**Extract provided**:
• • • •

In this installment of 3Cloud’s Knowledge Mining Showcase, we are going to learn how to create an Azure Search Service and perform searches using application programming interfaces (APIs).

Even though the Azure Portal gives us a reasonable user interface to create and manage our searches, APIs give us more flexibility and can be saved and rerun many times.

Moving forward in the Knowledge Mining Showcase, we will primarily be using APIs, rather than the Azure Portal user interface.

knowledge mining

Before we begin, you will need a few things,

  1. An API development environment. I use Postman, which you can get here.
  2. A familiarity with RESTful APIs and how to use them. If you are new to APIs, you can get a good start and learn about the different API methods here.
  3. A familiarity with Azure Search and an understanding of how to create an Azure storage account, and an Azure Search Service. Both of these are covered extensively in the Azure Search post of the Knowledge Mining Showcase.
  4. A storage account with data to index and search.

• • • •

**Given exercise 1**:
Please transcribe the part of the Azure Search extract starting at "Moving forward in" and ending at "API methods here.".
**Given exercise 2**:
Go on with the Azure Search extract, picking up right after its last line.

**Stored rows**:
• • • •

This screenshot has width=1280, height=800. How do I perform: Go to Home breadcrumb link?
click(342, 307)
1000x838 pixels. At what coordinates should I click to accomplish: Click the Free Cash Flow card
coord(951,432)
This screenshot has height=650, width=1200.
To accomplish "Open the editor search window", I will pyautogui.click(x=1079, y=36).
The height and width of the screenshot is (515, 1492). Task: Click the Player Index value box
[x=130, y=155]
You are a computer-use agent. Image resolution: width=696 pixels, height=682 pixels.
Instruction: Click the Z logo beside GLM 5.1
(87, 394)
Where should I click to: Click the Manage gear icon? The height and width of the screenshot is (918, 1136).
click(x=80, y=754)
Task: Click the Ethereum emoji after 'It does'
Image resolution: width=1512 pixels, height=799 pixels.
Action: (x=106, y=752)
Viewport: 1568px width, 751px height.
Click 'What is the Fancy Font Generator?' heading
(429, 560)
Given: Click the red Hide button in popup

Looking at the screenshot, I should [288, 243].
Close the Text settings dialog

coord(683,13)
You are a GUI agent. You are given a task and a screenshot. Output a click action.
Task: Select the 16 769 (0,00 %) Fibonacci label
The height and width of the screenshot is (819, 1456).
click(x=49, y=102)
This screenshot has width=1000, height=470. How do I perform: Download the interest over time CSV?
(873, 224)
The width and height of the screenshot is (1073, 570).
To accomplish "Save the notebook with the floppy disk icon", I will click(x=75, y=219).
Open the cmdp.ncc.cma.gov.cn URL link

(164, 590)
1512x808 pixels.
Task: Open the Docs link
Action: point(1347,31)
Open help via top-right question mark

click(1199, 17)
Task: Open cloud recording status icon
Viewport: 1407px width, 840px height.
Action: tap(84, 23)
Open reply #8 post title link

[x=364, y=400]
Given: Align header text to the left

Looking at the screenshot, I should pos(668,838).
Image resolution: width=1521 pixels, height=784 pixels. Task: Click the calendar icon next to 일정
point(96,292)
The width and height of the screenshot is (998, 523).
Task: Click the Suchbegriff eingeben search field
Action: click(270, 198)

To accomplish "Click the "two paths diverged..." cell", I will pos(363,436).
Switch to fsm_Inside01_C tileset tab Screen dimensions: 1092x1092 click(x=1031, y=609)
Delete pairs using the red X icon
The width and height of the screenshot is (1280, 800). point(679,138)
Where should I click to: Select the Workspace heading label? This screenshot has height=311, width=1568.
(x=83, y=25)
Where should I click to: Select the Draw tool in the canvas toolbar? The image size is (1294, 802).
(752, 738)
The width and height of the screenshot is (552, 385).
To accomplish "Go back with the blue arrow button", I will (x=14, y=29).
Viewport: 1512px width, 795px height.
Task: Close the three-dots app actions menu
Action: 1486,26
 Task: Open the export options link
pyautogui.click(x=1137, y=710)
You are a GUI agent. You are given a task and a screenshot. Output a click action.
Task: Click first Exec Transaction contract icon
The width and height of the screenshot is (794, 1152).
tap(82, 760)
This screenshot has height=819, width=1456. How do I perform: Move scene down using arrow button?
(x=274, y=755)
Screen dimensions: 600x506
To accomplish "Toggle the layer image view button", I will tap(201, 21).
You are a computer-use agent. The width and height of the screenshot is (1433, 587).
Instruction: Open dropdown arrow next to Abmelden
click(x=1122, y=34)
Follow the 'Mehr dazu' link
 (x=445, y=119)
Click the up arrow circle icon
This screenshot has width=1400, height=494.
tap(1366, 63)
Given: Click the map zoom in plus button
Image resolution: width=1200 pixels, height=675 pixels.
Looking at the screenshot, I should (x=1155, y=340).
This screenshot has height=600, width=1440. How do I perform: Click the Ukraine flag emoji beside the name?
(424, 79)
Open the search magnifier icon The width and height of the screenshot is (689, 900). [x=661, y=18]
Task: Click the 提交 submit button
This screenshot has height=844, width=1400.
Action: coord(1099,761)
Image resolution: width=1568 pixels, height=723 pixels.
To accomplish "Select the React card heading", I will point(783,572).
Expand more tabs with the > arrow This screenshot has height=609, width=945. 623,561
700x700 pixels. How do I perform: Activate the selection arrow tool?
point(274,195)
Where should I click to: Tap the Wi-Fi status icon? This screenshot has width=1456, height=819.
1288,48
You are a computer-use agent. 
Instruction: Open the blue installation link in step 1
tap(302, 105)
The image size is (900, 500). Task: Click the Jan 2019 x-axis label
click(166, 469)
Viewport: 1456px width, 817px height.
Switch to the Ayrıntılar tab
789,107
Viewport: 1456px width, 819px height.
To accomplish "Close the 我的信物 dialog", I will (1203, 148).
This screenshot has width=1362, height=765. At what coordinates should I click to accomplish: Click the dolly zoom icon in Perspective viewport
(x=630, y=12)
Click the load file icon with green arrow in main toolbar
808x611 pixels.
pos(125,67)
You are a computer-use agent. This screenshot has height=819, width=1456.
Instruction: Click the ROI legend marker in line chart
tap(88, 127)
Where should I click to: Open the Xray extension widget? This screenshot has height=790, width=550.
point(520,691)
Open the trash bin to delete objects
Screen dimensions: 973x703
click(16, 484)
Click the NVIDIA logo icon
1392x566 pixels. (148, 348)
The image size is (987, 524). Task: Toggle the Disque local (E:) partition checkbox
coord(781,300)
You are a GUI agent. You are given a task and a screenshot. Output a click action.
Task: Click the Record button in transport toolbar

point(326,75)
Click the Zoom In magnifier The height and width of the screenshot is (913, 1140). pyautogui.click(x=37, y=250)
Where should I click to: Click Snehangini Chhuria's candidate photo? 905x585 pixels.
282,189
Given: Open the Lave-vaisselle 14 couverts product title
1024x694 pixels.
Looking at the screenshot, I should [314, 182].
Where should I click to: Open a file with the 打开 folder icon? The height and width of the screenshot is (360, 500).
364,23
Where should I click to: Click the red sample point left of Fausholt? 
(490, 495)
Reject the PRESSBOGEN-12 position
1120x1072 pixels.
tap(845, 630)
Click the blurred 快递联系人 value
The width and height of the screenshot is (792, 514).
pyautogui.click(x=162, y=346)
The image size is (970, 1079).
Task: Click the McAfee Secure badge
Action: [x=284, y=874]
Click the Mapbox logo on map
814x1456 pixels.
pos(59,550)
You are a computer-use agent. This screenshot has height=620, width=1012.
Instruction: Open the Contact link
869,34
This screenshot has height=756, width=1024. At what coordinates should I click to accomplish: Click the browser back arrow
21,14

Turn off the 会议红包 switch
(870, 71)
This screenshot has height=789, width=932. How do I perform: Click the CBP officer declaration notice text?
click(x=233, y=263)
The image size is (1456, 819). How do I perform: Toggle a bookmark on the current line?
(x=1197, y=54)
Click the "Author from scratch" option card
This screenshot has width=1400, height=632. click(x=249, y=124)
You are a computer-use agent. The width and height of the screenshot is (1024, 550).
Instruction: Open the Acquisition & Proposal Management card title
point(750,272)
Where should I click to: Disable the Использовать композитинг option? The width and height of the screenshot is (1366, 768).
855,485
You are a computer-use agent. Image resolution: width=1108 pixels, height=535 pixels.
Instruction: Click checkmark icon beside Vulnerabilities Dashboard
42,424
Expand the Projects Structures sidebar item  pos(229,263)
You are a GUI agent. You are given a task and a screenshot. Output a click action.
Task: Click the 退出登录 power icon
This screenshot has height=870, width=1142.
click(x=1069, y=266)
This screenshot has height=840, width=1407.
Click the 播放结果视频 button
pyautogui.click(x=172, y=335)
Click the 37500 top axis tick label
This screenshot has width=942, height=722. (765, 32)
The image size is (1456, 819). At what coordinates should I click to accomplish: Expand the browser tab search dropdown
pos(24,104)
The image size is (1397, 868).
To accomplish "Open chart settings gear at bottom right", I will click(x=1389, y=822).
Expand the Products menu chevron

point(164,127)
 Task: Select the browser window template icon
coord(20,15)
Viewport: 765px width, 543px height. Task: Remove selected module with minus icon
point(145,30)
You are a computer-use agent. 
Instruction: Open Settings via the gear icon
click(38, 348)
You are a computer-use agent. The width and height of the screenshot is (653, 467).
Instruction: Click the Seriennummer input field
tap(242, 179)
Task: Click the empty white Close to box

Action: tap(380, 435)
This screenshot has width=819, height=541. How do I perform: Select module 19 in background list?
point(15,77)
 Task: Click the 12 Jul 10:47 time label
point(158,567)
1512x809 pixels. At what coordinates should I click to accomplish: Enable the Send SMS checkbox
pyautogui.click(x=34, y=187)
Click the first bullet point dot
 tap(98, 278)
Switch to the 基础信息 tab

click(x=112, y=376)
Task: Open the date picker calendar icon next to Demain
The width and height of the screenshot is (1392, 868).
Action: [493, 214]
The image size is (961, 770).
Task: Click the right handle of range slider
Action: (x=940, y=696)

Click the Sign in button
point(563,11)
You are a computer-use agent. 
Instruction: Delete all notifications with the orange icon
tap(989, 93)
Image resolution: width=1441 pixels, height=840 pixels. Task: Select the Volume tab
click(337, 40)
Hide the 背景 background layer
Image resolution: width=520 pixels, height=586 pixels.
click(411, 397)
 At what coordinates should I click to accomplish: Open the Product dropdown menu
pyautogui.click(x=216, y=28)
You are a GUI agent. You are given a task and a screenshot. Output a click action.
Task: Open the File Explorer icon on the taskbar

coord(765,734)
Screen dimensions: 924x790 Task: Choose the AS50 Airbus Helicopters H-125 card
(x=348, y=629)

• • • •

**Exercise output 1**:
Moving forward in the Knowledge Mining Showcase, we will primarily be using APIs, rather than the Azure Portal user interface.

knowledge mining

Before we begin, you will need a few things,

  1. An API development environment. I use Postman, which you can get here.
  2. A familiarity with RESTful APIs and how to use them. If you are new to APIs, you can get a good start and learn about the different API methods here.

**Exercise output 2**:
Getting Started

Details on creating an Azure storage account with blob containers are provided in the Azure Search post of the Knowledge Mining Showcase. We will be working with a common dataset used in Microsoft’s Knowledge Mining Bootcamp, which is also an excellent introduction to Azure Search. You can go to the Bootcamp. To get the dataset, go to the GitHub repository at https://github.com/Azure/LearnAI-KnowledgeMiningBootcamp.git and clone the repository. You’ll find the sample data in the resources/dataset/ folder.

Knowledge Mining Azure1

Upload this data into your blob container if you wish to follow along and get the same results that I get. It’s fine to use your own data if you prefer. Try to use a combination of PDF, Word, Excel, HTML, and graphic files.

Once you have your data loaded, you will need to create a Search Service. Again, details on how to do this can be found in the Azure Search post of the Knowledge Mining Showcase.

Have your blob container loaded with data and your Search Service created? Let’s move forward.

Creating a Dataset

We need to give a link to our data to the Search Service. We do this by creating a data source in the Search Service. The format for the API call to create a data source is:

POST https://[Search_Service_Name].search.windows.net/datasources?api-version=[api-version]

Where [Search_Service_Name] is the name of your Search Service and [api-version] is the version of the API you are using. “2019-05-06” is the most current production version as the writing of this post.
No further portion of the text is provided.